'''
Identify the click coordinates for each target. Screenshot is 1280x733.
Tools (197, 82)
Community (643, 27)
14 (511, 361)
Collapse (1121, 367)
'''
DESCRIPTION OF THE TASK. Could you retype all of the material word for word?

ANSWER FOR THE TASK.
Identify the click coordinates for each target. Screenshot is 1280x733.
Tools (197, 82)
Community (643, 27)
14 (511, 361)
Collapse (1121, 367)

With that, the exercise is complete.